Ultimately, the yield curve in the bond market is very flat and will continue to be so for the foreseeable future, while the interest rate for banks is negative, notes Campbell Luytens' Liaudet. Indeed, the pressure on banks continues, and private debt has delivered consistent premium returns over liquid debt. "Yield is king for investors, and the best way to find return is to invest in private credit," he says.

"Of course, at the beginning of the pandemic everybody was worried but then all the government aid arrived, and you saw that portfolio companies were protected and then it was business as usual," Liaudet explains.

"In March 2020, 20% of investments were on hold, and 22% in April. In April only 34% of the investments were made but by July/August only 4% of the investments were on hold," Liaudet says.

Flexibility

According to the Deloitte Alternative Lender Deal Tracker Q3 2020: "Demand for private debt remains strong, as companies around the world refinance legacy debt, often extending maturities at significant discounts. Firms with a solid underlying business may be experiencing short-term COVID–19 induced cash flow issues and the private debt market is well placed to step-in and alleviate these pressures, often using varying structures depending upon the nature of the business."

Fundraising news

Looking at recent fundraisings, Kennedy Lewis Investment Management has closed a credit fund with $2.1 billion of capital commitments, exceeding a $1 billion target. More than 50% of the capital has been committed or invested. Kennedy Lewis Capital Partners Master Fund II LP will continue the strategy of a previous fund that closed in November 2018 with commitments of above $500 million. That fund invested in event-driven and opportunistic credit, both performing and distressed, to middle-market North American and European companies.

Ares Management has collected $11 billion (roughly €9.3 billion) for its European middle-market lending fund, according to a recent regulatory filing.
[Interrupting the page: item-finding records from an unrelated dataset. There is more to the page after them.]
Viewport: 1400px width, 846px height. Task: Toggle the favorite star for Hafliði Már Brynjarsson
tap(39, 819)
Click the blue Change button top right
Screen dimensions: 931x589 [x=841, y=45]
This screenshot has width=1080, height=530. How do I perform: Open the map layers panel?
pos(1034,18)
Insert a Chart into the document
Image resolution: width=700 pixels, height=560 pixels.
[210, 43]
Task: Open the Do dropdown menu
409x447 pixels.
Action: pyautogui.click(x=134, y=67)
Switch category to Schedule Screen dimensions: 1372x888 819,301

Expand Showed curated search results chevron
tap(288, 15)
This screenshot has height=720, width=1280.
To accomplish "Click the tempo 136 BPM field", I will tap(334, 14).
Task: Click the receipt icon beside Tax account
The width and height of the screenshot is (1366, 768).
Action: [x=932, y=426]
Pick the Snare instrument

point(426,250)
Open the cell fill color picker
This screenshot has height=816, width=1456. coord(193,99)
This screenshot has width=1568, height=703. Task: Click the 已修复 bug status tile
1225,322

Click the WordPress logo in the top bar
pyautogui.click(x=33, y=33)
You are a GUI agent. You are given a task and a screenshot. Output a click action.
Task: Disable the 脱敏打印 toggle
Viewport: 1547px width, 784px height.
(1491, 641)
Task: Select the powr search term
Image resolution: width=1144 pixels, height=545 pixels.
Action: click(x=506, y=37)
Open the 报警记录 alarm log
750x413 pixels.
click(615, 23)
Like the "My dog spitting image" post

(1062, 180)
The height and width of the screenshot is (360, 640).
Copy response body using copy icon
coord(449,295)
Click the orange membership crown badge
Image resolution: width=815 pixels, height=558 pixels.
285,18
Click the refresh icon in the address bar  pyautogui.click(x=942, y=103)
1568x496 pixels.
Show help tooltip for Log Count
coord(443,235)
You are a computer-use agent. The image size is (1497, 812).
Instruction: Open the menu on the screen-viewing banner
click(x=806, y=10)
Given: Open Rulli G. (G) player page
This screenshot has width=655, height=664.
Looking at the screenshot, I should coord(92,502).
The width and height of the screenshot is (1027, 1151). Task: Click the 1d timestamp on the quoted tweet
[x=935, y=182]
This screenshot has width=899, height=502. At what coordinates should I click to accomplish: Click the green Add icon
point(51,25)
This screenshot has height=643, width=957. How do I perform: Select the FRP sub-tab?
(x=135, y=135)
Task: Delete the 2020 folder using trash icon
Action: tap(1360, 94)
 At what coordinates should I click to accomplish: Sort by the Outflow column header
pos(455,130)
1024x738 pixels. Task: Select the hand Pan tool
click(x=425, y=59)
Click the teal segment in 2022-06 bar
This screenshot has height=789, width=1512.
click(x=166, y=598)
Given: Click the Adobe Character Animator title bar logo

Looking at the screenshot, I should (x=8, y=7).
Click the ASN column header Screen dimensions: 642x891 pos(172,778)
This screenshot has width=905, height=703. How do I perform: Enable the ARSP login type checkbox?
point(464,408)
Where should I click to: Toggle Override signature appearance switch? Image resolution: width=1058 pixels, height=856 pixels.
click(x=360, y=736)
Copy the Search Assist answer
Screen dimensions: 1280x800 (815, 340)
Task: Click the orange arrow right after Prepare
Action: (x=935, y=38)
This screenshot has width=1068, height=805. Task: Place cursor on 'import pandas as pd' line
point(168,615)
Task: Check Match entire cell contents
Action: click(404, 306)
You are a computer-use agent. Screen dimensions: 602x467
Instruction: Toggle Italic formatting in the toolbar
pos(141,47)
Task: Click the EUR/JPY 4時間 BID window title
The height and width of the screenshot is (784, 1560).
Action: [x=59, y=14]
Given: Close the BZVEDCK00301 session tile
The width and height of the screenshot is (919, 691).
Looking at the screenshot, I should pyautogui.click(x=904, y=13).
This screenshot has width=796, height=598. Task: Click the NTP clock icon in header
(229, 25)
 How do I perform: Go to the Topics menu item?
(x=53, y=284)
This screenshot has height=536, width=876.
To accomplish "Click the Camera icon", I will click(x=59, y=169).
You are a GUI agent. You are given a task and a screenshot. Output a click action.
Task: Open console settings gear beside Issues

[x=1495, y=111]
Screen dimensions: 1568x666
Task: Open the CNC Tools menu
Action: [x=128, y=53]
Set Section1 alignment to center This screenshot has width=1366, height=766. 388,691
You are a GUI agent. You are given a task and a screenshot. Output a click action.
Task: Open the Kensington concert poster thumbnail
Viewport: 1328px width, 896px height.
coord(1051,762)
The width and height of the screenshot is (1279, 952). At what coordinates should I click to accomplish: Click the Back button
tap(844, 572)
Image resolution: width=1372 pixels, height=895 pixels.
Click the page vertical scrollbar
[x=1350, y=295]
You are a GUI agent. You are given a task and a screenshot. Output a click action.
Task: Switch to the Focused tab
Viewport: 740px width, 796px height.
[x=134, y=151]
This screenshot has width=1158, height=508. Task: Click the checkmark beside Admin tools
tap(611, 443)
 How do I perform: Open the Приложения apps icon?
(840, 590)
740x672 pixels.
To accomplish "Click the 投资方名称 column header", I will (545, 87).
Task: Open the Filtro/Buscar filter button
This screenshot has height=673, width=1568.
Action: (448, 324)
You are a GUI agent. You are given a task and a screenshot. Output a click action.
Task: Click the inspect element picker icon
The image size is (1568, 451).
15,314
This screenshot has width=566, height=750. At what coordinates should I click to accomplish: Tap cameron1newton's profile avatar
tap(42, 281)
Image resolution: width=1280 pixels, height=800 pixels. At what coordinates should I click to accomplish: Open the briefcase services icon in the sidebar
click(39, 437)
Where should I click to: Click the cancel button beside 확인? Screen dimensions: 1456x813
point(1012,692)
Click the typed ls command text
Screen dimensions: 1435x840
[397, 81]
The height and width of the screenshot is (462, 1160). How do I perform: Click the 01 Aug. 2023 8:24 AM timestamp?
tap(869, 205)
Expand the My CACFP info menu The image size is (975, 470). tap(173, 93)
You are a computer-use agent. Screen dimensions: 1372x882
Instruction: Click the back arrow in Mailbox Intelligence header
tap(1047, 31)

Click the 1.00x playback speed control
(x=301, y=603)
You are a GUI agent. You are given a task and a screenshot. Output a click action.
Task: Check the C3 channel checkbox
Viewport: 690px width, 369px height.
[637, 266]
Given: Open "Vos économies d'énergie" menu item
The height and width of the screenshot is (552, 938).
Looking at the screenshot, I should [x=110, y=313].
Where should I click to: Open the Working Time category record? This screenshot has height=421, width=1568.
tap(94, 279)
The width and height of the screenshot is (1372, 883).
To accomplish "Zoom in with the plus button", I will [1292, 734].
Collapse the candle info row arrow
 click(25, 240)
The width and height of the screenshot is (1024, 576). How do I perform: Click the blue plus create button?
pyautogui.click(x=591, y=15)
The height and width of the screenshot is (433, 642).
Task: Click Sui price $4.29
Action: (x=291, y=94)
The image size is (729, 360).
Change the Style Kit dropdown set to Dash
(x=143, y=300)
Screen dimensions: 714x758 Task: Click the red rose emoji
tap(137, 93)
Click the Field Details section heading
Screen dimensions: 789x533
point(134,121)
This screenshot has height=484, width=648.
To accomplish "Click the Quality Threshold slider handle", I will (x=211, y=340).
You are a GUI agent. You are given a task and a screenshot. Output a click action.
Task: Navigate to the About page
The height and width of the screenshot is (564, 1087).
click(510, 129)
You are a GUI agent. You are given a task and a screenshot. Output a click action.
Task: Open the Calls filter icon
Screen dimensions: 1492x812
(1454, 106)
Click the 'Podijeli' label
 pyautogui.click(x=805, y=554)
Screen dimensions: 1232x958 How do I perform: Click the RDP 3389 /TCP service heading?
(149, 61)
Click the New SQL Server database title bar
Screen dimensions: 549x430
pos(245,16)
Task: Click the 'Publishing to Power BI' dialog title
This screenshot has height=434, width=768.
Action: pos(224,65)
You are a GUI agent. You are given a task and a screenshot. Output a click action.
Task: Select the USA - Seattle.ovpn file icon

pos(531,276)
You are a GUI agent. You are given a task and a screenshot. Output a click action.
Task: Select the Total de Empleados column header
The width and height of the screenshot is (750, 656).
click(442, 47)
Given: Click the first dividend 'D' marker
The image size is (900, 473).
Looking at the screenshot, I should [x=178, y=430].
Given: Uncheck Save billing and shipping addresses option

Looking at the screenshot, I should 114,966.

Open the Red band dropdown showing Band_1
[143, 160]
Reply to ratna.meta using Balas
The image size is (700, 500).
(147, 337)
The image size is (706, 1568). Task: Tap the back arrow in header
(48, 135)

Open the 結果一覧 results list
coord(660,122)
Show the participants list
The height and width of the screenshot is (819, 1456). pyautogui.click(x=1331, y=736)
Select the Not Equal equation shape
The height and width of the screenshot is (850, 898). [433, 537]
The fund is on its way to a €13.5 billion total by the end of the first half, which would make it the biggest European direct lending fund in history.

Pemberton Capital announced on Jan. 11 that it had raised more than $2.2 billion at the end of last year for the first close on its third European mid-market fund in Europe. The firm is targeting a total of roughly $4.5 billion-$5 billion for this fund, a source said. Pemberton invests mainly in mid-sized private equity sponsored business in Europe and has roughly $10 billion under management.

Then there is Sixth Street, which earlier this month announced the final closing of its second fund dedicated to direct lending for middle market and growth companies across Europe. Sixth Street Specialty Lending Europe II reached its hard cap with €1 billion in equity commitments.

Anima Alternative Sgr, an Italian asset management company focused on the private investments market and entirely owned by Anima Holding, said on Jan. 8 that it has obtained underwriting commitments and approvals from professional investors for a total of roughly €117 million. The fund will start its operations in January.